Repeat the part of the entries that opens with the line containing "Task: Click the Saudi Arabia green flag icon" and closes with the line containing "(x=263, y=169)", substituting "magnifying glass" for "magnifier" and leaving every other word unchanged. Omit the pictures from your answer.

--- begin RECORD SET ---

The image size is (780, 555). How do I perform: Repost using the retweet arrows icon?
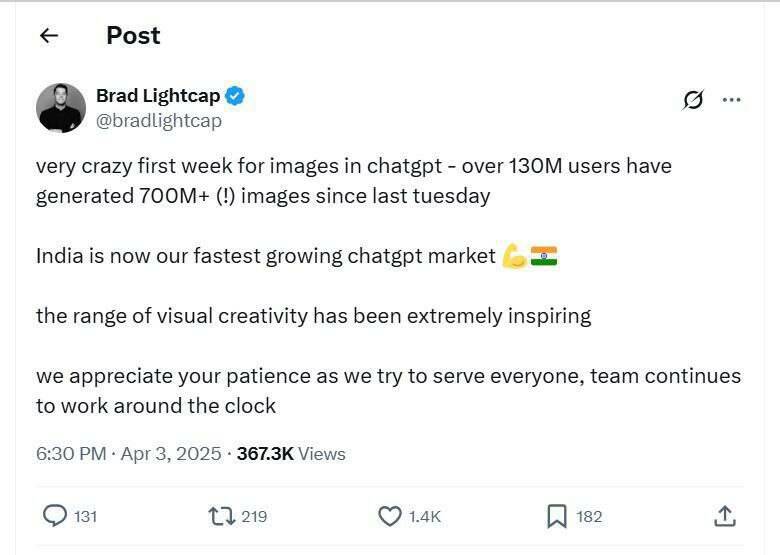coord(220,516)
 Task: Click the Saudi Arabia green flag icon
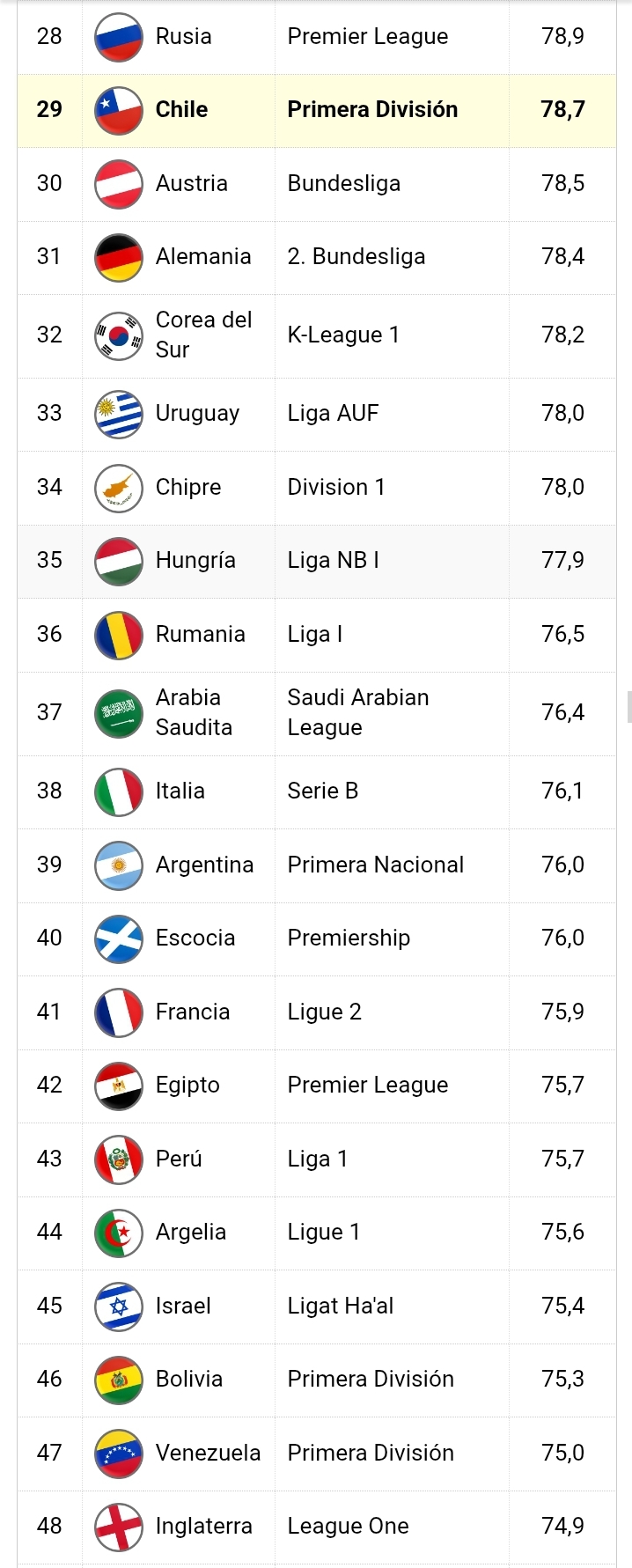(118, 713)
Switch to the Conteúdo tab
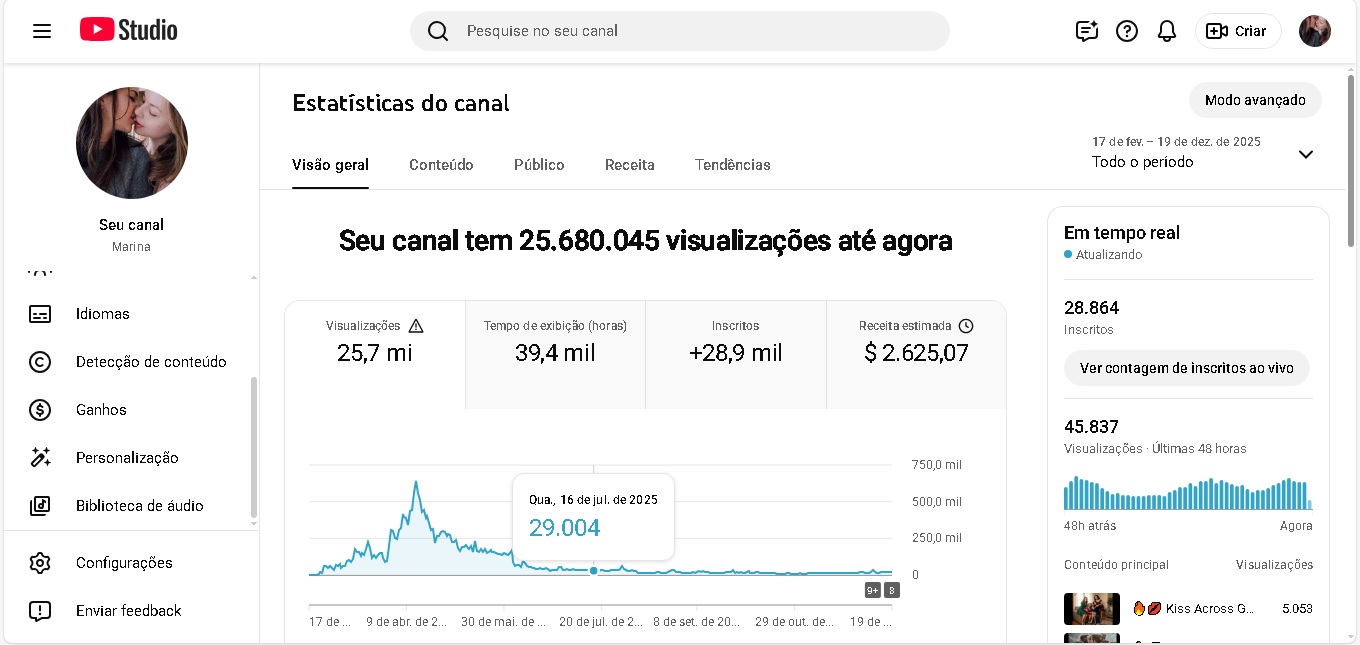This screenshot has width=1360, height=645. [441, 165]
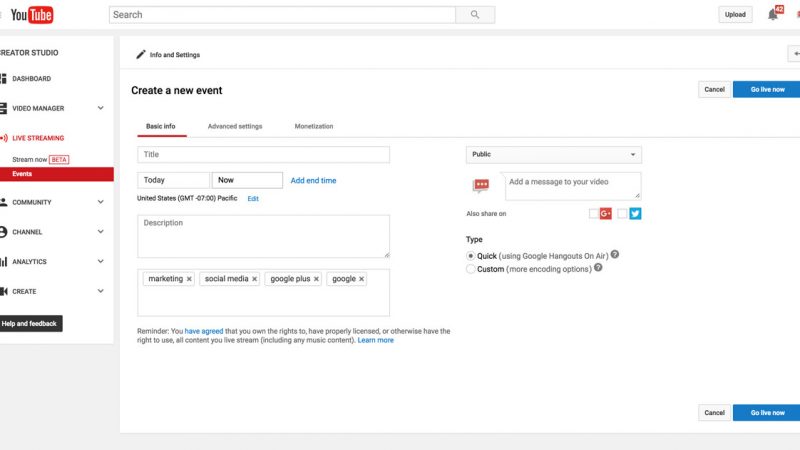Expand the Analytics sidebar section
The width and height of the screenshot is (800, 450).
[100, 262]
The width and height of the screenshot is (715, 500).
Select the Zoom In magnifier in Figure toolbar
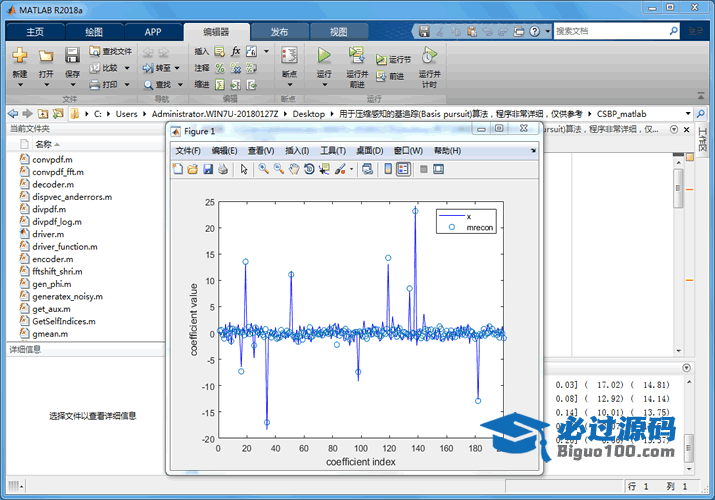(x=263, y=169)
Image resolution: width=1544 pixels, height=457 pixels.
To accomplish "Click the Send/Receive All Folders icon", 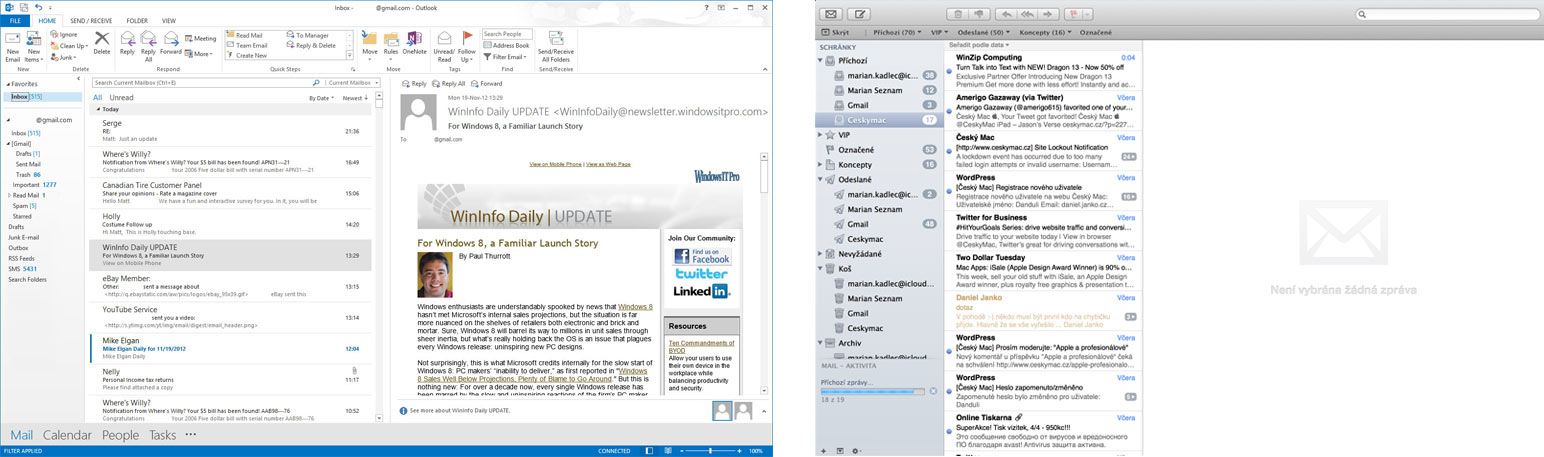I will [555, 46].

--- end RECORD SET ---

▸ **SOLUTION TO THIS EXERCISE**:
 Task: Click the Saudi Arabia green flag icon
(118, 713)
Switch to the Conteúdo tab
This screenshot has width=1360, height=645. [441, 165]
Expand the Analytics sidebar section
The width and height of the screenshot is (800, 450).
[100, 262]
The width and height of the screenshot is (715, 500).
Select the Zoom In magnifying glass in Figure toolbar
(x=263, y=169)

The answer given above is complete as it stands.